• _PASSAGE SHOWN_:
The Frosty Drew Memorial Fund, Inc., was organized in 1981 and incorporated in 1982. Our Bylaws state that we are constituted exclusively for charitable, educational, and scientific purposes. We develop and implement programs designed to educate the general public on a number of environmental and ecological subjects including an understanding of the natural world, the natural habitat of fish and wildlife, and astronomy.
The Frosty Drew Memorial Fund operates the Frosty Drew Nature Center & Observatory located at 61-62 Park Lane, Ninigret Park, Charlestown, RI. Run by a volunteer Board of Directors, its operations are financed by memberships, private donations, grants, and fundraising.
In accordance with our priority to keep program fees as low as possible, our observatory is open to the public free of charge every Friday night and on special occasions.
Shortly after the U.S. Naval Auxiliary Landing Field closed in 1973 the land was deeded to the town of Charlestown for use as a park & wildlife refuge. Visionaries saw this as an opportunity to establish a nature center as a memorial to Edwin F. “Frosty” Drew that would help people to develop an appreciation of, a respect for, and a connectedness with the natural world and to serve as a gateway to the new Ninigret National Wildlife Refuge.

• _RECORD LIST_:
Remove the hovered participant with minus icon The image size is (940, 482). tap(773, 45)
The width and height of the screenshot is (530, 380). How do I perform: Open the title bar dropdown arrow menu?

---

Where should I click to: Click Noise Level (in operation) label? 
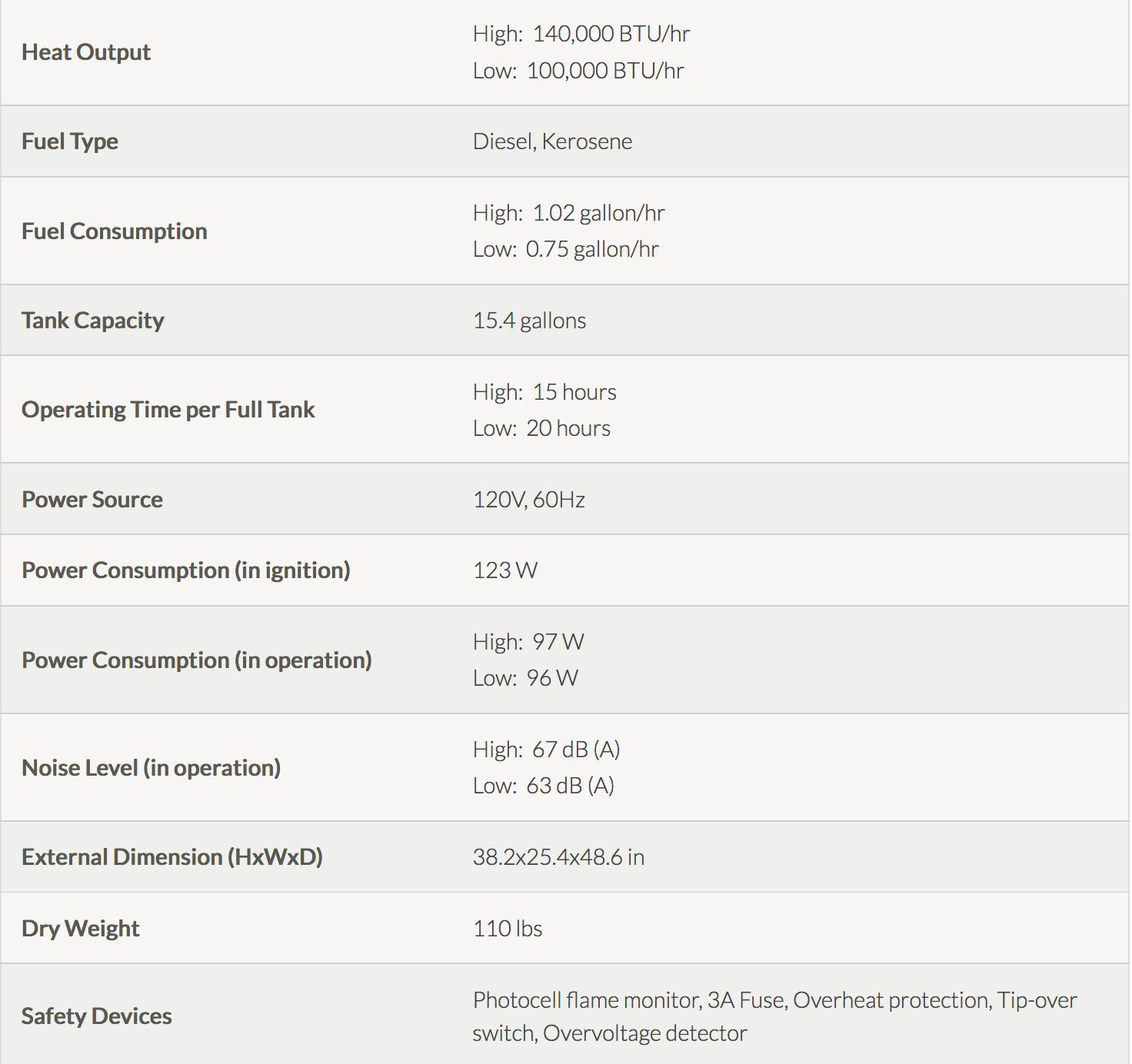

...

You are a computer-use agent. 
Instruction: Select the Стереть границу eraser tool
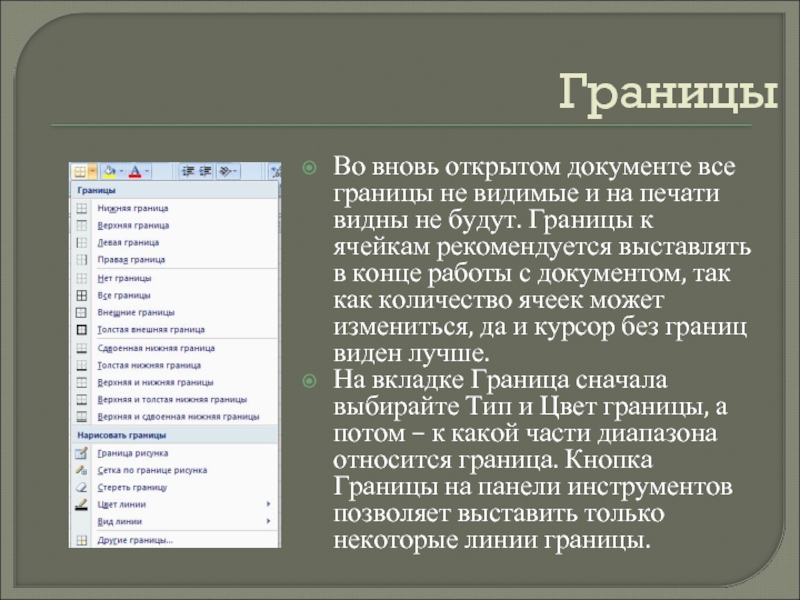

• _GIVEN REQUEST A_:
Please answer these from the Frosty Drew passage:
(i) In what year was the fund incorporated?
(ii) On which night of the week is the observatory open to the public free of charge?
(iii) In what year did the U.S. Naval Auxiliary Landing Field close?
• _GIVEN REQUEST B_:
Write out the Frosty Drew passage from "The Frosty Drew Memorial Fund operates" to "on special occasions.", substituting "Saturday" for "Friday".

• _WRITTEN REPLY A_:
(i) 1982
(ii) Friday
(iii) 1973

• _WRITTEN REPLY B_:
The Frosty Drew Memorial Fund operates the Frosty Drew Nature Center & Observatory located at 61-62 Park Lane, Ninigret Park, Charlestown, RI. Run by a volunteer Board of Directors, its operations are financed by memberships, private donations, grants, and fundraising.
In accordance with our priority to keep program fees as low as possible, our observatory is open to the public free of charge every Saturday night and on special occasions.